To increase the efficiency of burning logs there is only one main element. Or rather the lack of one element! Water. We dry our logs by two main processes.
The first is time, and the second is by splitting the wood open to increase the surface area open to the air. There are four main advantages to dry logs:
- Improves storage capability.
(no mould or degrading)
- Increase in energy density
- Decrease in transport weight.
- Reduction in ash and emissions.
In an earlier era it was normal practice to burn wet wood. Firewood was in plentiful supply and dry wood burnt too quickly in the huge open fires. And thus people from years ago became keen observers of how different types of unseasoned wood burned. Hence the old rhyme that ends “…But ash green, or ash old is fit for a queen with a crown of gold.”
The fact is, this is nonsense in the context of burning dry wood. When logs are fully seasoned, the differences all but disappear.
Wood Burning Stoves
Also, to run a modern closed appliance of today efficiently and with fewer maintenance issues, the wood must be dry.
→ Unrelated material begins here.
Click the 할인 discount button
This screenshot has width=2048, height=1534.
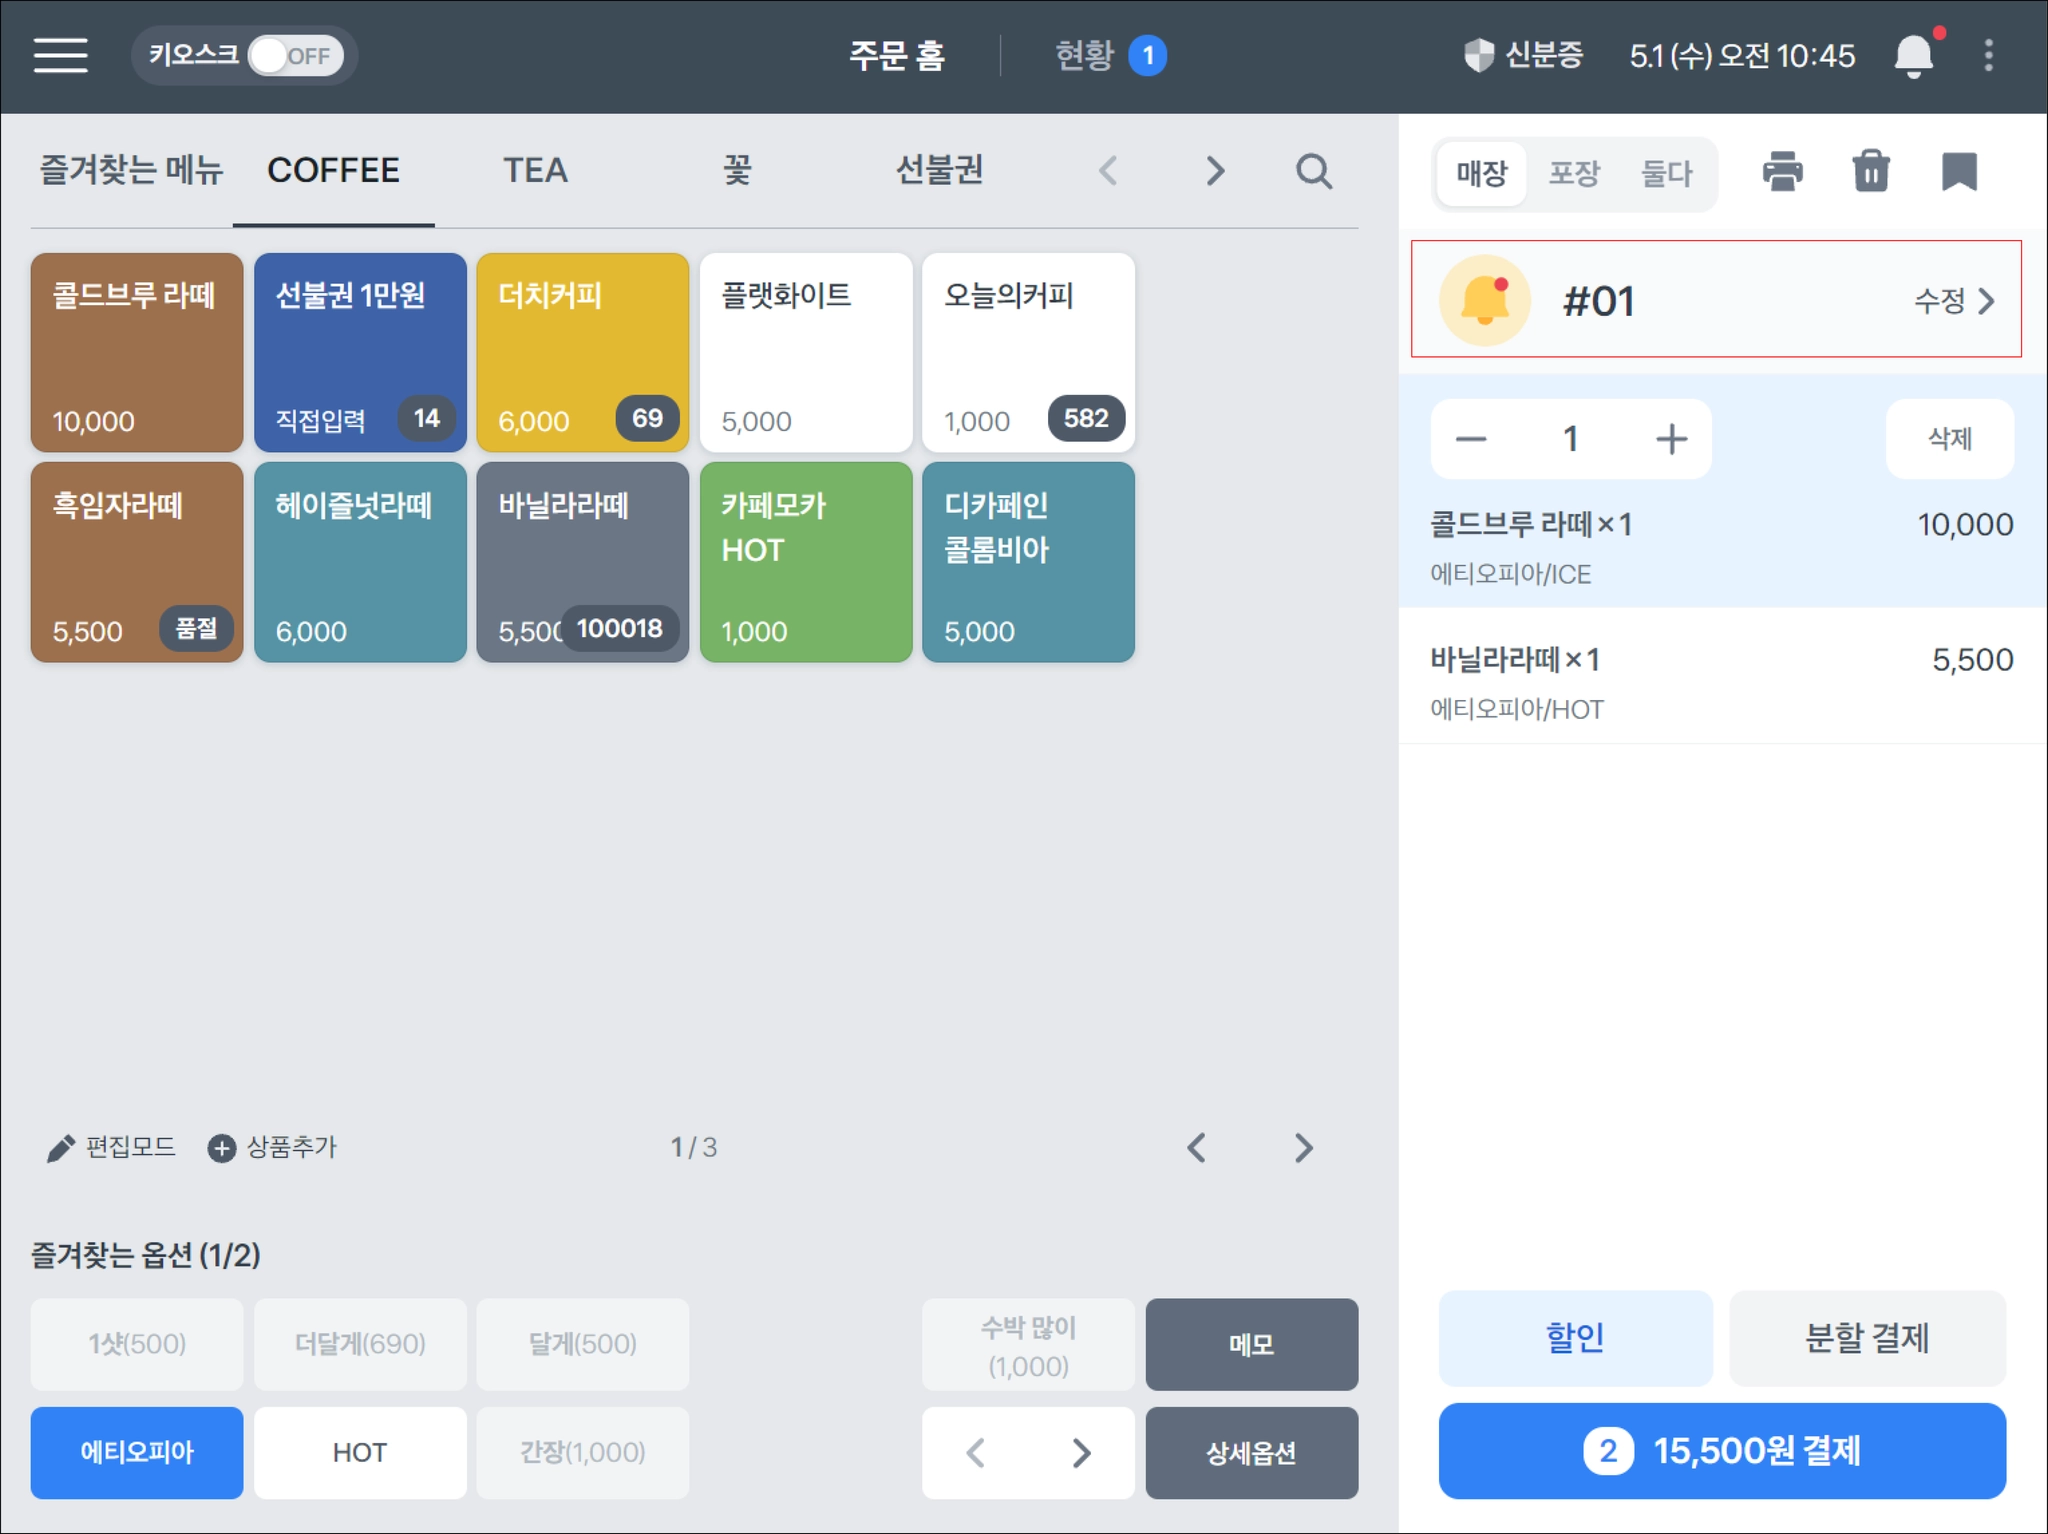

With wet wood you get a degrading of combustion efficiency, which means your fire produces a dense pall of smoke containing unburned tars and creosotes. The human response to an under-performing fuel is to over-run the stove which significantly increases heat-loss to the chimney.
If you persist in burning wet wood you will incur several penalties. Firstly you will burn more wood. Secondly, you foul up your chimney which produces a fire-hazard. Thirdly, over-running a stove shortens its life by subjecting it to excessive heat along the flue path. And fourthly, you lose control because the fire will go out or slumber unless you run it continuously at full throttle.
One useful check on the moisture content of your fuel, dare I say it, is to run your stove for a short while on a box of kiln dried logs. If the performance of the stove is transformed, then the wood you have is wet.